_Aim of the task_.
Scan the data, and whenever a line contains "computer", copy it.

_Working data_.
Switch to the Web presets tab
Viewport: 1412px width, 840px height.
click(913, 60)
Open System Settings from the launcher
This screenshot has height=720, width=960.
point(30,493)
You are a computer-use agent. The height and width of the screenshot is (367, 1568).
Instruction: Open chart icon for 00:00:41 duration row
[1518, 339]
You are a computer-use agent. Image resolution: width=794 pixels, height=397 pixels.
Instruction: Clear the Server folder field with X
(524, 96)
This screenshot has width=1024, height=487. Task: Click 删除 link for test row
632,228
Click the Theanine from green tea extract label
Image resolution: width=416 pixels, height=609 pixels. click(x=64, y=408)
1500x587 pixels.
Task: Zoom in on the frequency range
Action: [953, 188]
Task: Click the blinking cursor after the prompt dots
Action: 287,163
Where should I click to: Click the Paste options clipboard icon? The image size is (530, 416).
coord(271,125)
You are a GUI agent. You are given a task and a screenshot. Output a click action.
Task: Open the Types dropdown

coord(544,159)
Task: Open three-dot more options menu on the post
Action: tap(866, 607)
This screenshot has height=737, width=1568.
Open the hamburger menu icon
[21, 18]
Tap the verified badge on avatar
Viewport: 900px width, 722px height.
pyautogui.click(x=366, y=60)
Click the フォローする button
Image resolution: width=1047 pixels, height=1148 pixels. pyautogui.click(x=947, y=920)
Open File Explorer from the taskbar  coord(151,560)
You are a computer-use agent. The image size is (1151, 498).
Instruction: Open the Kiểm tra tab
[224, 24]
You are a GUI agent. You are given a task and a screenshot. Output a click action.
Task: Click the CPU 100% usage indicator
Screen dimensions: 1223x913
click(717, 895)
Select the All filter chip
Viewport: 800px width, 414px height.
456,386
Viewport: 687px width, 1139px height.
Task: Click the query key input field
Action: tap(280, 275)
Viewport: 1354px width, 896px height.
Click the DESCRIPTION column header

_Task answer_.
You are a computer-use agent. The height and width of the screenshot is (367, 1568).
You are a computer-use agent. Image resolution: width=794 pixels, height=397 pixels.
You are a computer-use agent. The image size is (1151, 498).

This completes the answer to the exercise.